- ARTICLE -
=-=-=
SQL Scheduled Store

Overview

The Store option for scheduled SQL queries can be used to write the results of a query back into the database resembling the materialized view capability in traditional databases.

Use Cases

  • Create derived series that are frequently accessed but require expensive processing and calculation from the underlying data.
  • Create cleansed series by discarding invalid values and interpolating sample values in missing interval gaps.
  • Create normalized series by replacing synonyms, for example by storing data for tag.country=China and tag.country=Republic of China in one derived series.
  • Store temporal aggregations for long-term retention based on detailed data that is subject to pruning after a certain expiration date.
  • Implement multi-stage data processing that cannot be programmed using the existing SQL syntax, for example, nested aggregations AVG(SUM(value)) or moving averages.

Mapping

Each row in the result set is converted into one or multiple derived series based on column names and data types.

entity, datetime, and tag columns are mapped based on names.

The remaining numeric columns are classified as metric name columns.

SELECT datetime,
  'DC-1' AS "entity",
  AVG(value) AS "temp_daily_avg",
  PERCENTILE(90, value) AS "temp_daily_perc_90"
  -- mapped to datetime, entity, for metric with name = temp_daily_avg and for metric with name = temp_daily_perc_90
  FROM temperature
WHERE datetime >= CURRENT_MONTH
  GROUP BY PERIOD(1 DAY)

Rows containing multiple numeric columns produce a corresponding number of series commands.

| datetime             | entity | temp_daily_avg | temp_daily_perc_90 |
|----------------------|--------|----------------|--------------------|
| 2017-08-01T00:00:00Z | DC-1   | 21.01          | 27.17              |
| 2017-08-02T00:00:00Z | DC-1   | 22.20          | 28.24              |

The result set is converted into series commands and stored in the database:

series e:dc-1 d:2017-08-01T00:00:00Z m:temp_daily_avg=21.01 m:temp_daily_perc_90=27.17
series e:dc-1 d:2017-08-02T00:00:00Z m:temp_daily_avg=22.20 m:temp_daily_perc_90=28.24

Column Requirements

The columns are mapped to command fields based on column name and data type. Column aliases can be defined to ensure that the query results meet the following requirements:

Required Columns

Name Data Type Occurrence Description
datetime string 0-1 The date of the record in ISO format (1).
=-=-=
- DATA EXTRACT -

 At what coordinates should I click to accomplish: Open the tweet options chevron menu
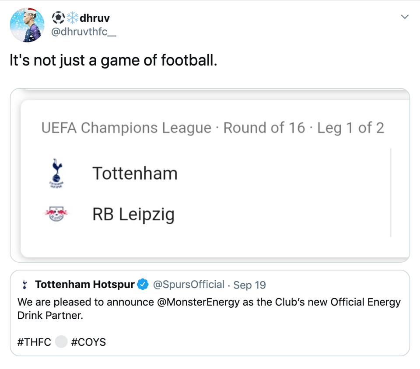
=-=-=
Extend the SQL Scheduled Store page, starting right after its last line. The data has no connection to the SQL Scheduled Store page.

time long 0-1 The date of the record in Unix time with millisecond precision (1).
entity string 1 Name of the entity under which the new series is stored.
- any - numeric 1-* Metric name for the stored series (2).
  • (1) Only one of the date columns, datetime or time, must be included in the results.
  • (2) The column is classified as a metric if it has a numeric datatype and does not match the rules applicable to other column types.

Optional Series Tag Columns

Name Data Type Occurrence Description
tags.{name} string 0-* Series tag for the stored series.
Tag name set by discarding tags. prefix.
Cell value contains tag value.
tags string 0-* Series tags for the stored series, encoded as key=value pairs separated by semi-colon.
Cell value contains tag names and values.

Optional Metadata Tag Columns

Name Data Type Occurrence Description
metric.tags.{name} string 0-* Metric tag for each metric in the row.
Tag name set by discarding metric.tags. prefix.
Cell value contains metric tag value.
metric.tags string 0-* Metric tags for each metric in the row, encoded as key=value separated by semi-colon.
Cell value contains metric tag names and values.
entity.tags.{name} string 0-* Entity tag for the entity in the row.
Tag name set by discarding entity.tags. prefix.
Cell value contains entity tag value.
entity.tags string 0-* Entity tags for the entity in the row, encoded as key=value separated by semi-colon.
Cell value contains entity tag names and values.

Optional Metadata Field Columns

Name Data Type Occurrence Description
metric.{field-name} string 0-* Metric field for each metric in the row.
Field name set by discarding metric. prefix.
Cell value contains metric field value.
entity.{field-name} string 0-* Entity field for the entity in the row.
Field name set by discarding entity. prefix.
Cell value contains entity field value.
  • The following metadata fields are read-only and cannot be set: metric.name, metric.lastInsertTime, entity. groups.

Table Names

The table prefix included in the fully qualified column names is ignored when classifying the columns.

The name of the column is resolved as entity in both cases below:

SELECT t1.entity ... FROM "my-table" t1
SELECT entity ... FROM "my-table"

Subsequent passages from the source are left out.